3. Ninguno de estos requisitos, ni siquiera en la forma "atenuada" prevista en el art. 21.1ª del CP ., se da en el caso objeto de autos, no sólo porque en el "factum" de la sentencia -al que se ha de ajustar el recurrente, dada la vía casacional utilizada, tal y como manifiesta el Ministerio Fiscal en su escrito-, no se hace referencia alguna a hechos de los que pudiera deducirse la existencia de los presupuestos de la circunstancia invocada, sino también, porque no se practicó prueba alguna, que acreditase mínimamente la concurrencia de tal necesidad, ya que la deuda a la que se refiere el acusado en la declaración que presta en el acto del juicio oral, tal y como argumenta el Tribunal "a quo" en el F.D. tercero de la sentencia, no justifica la comisión de un delito de tan singular gravedad.

Pero es más, aunque concurriese la circunstancia atenuante solicitada, no incidiría en la rebaja de la condena que se solicita por el recurrente, ya que la pena impuesta -nueve años de privación de libertad- es la mínima establecida por el legislador para este tipo de delitos, siendo de aplicación la regla 1ª del art. 66 del Código Penal , según redacción dada por ley 11/2003, de 29 de Septiembre .

En consecuencia, el motivo articulado carece, manifiestamente, de fundamento e incurre en la causa de inadmisión del art. 885.1 de la L.E.Crim.
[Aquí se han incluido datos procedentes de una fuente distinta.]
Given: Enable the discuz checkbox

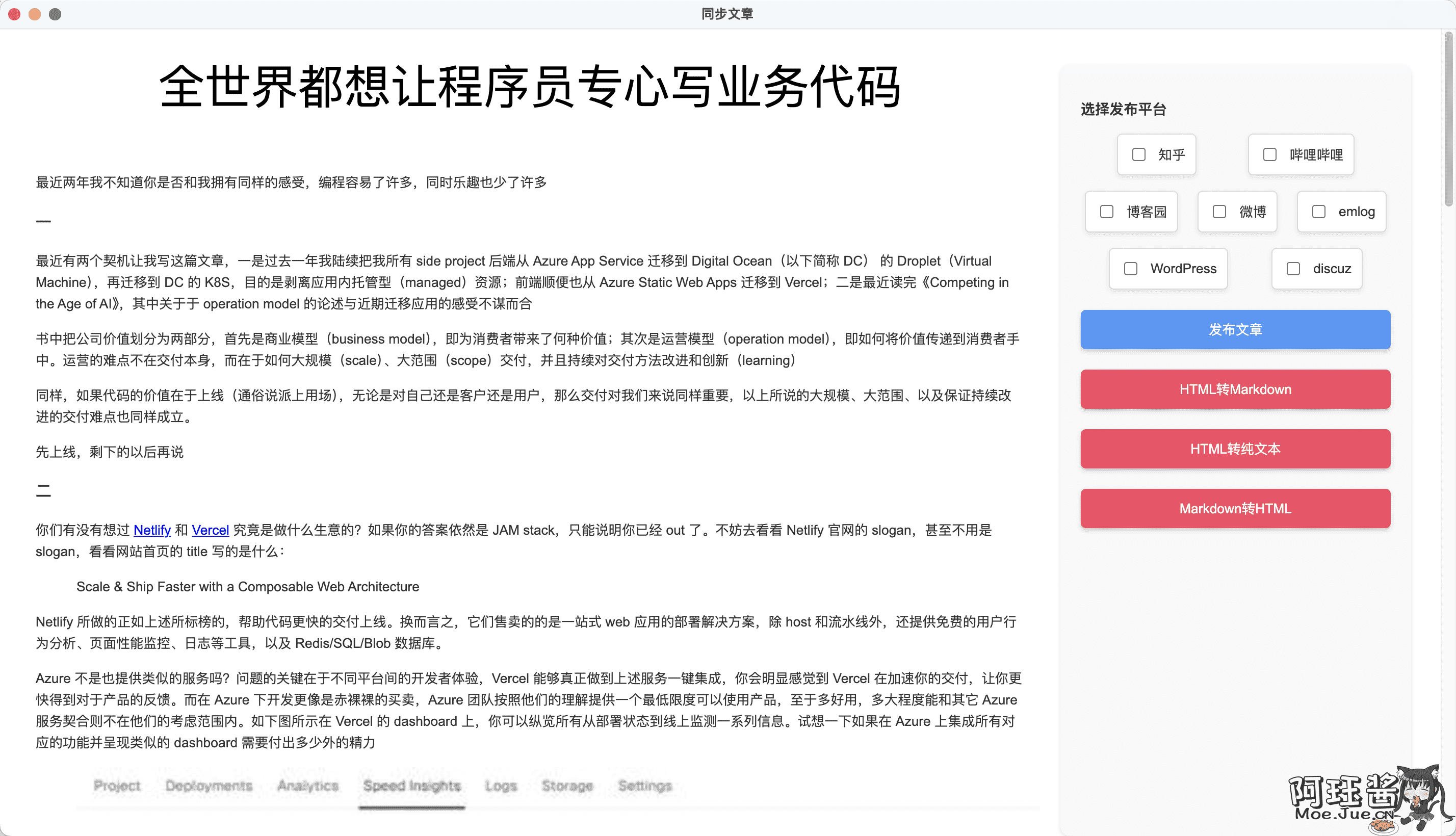Looking at the screenshot, I should 1293,268.
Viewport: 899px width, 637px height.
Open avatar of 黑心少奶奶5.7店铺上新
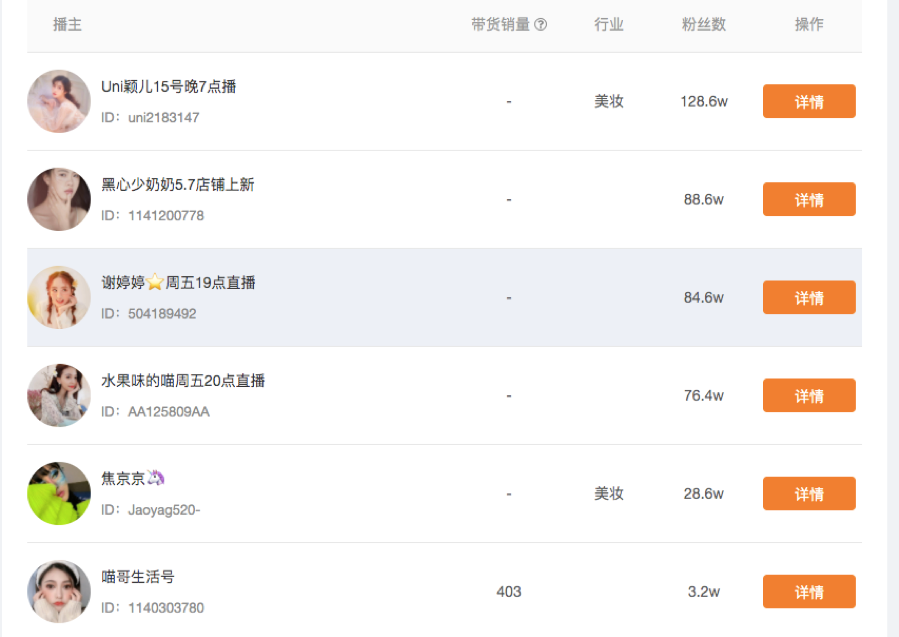point(59,200)
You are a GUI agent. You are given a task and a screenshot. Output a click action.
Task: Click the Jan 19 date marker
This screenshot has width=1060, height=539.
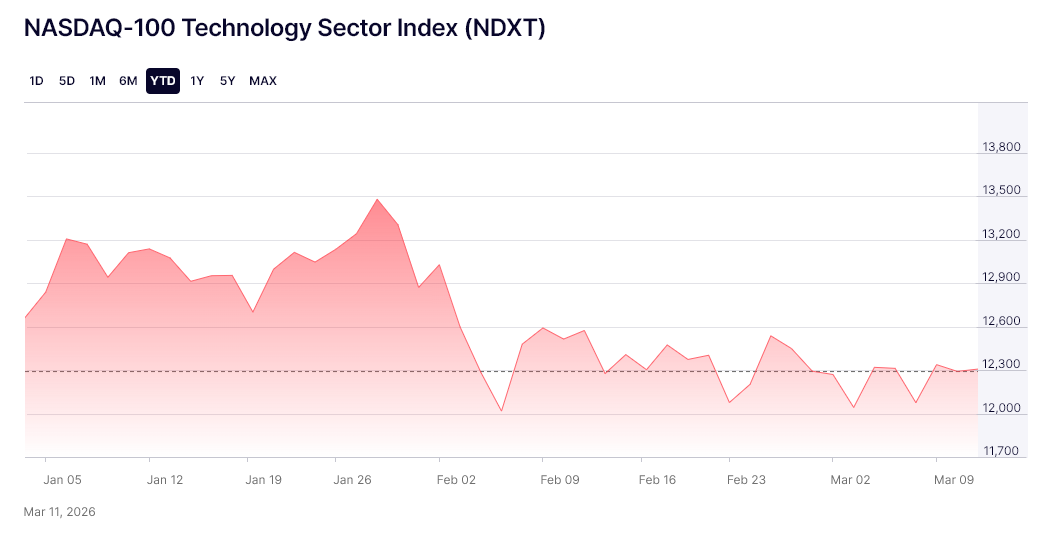tap(263, 480)
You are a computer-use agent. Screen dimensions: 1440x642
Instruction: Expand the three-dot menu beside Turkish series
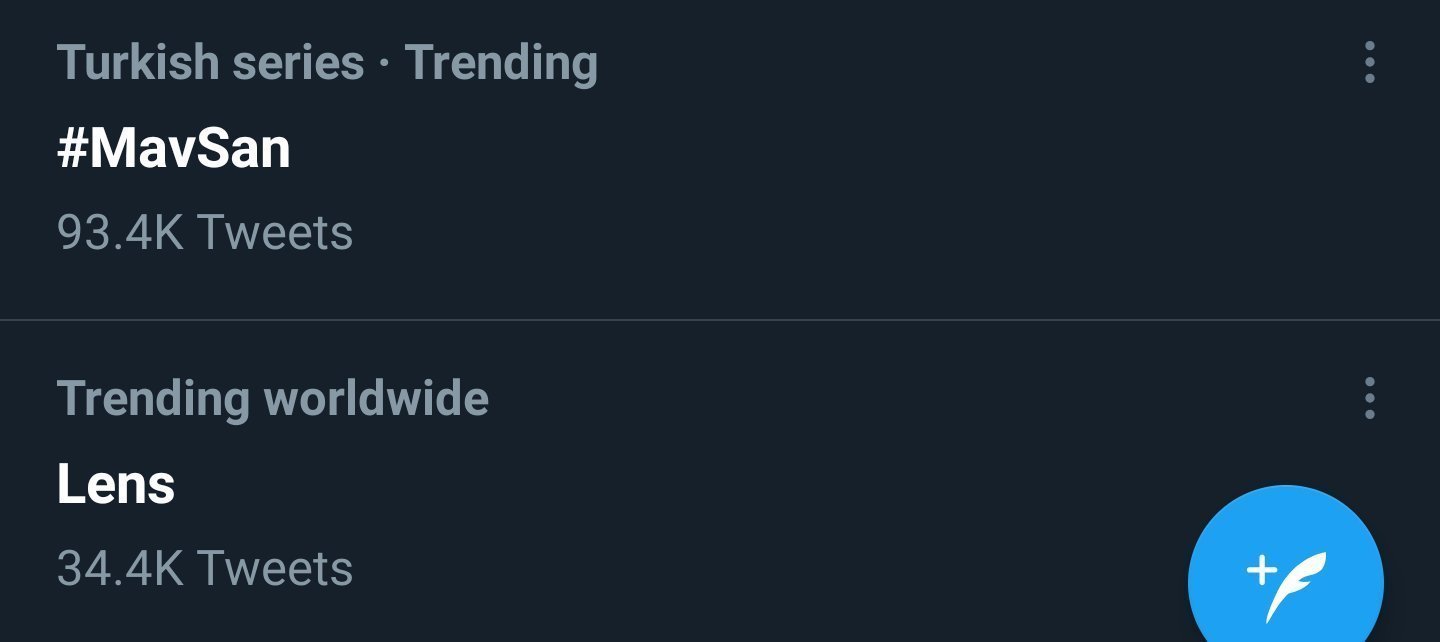(x=1369, y=63)
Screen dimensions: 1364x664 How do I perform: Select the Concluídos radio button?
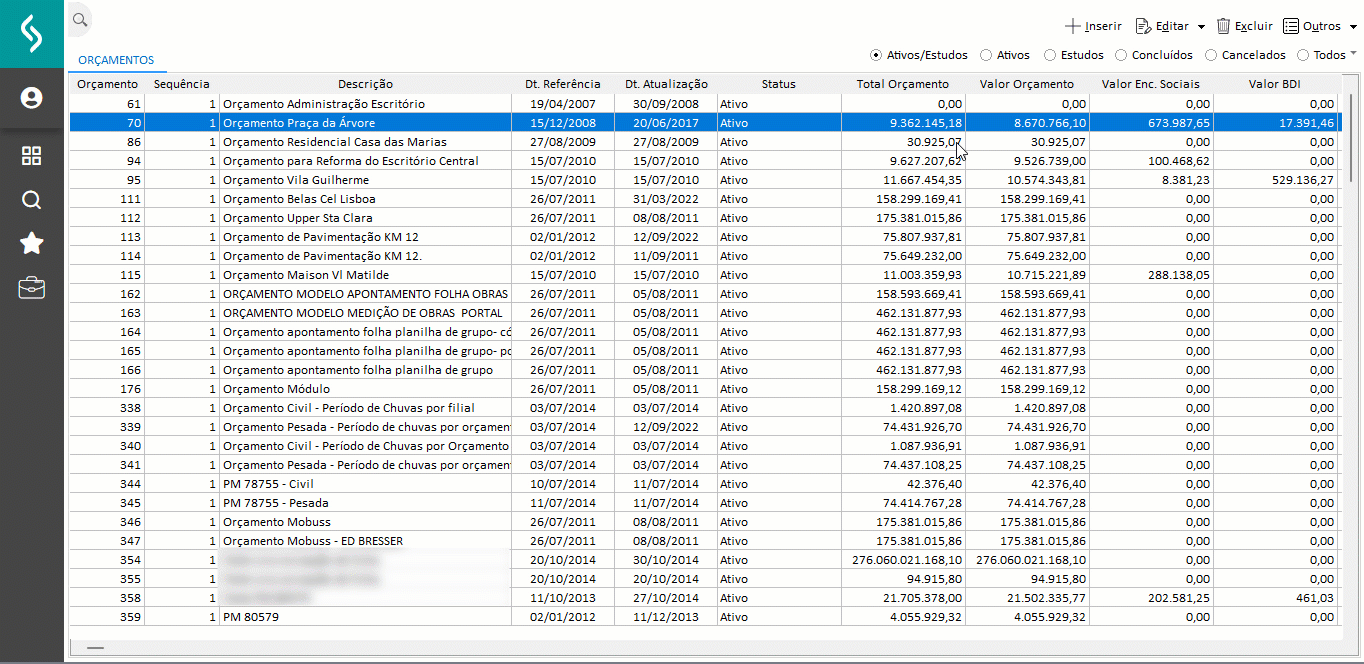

En su consecuencia procede adoptar la siguiente parte dispositiva:

Fallo

NO HABER LUGAR A LA ADMISIÓN del recurso de casación formalizado por el recurrente, contra sentencia dictada por la Audiencia Provincial de origen, en la causa referenciada en el encabezamiento de esta resolución.

Las costas del recurso se imponen a la parte recurrente.

Así lo acordaron y firman los Excmos. Sres. que han constituido Sala para ver y decidir esta resolución.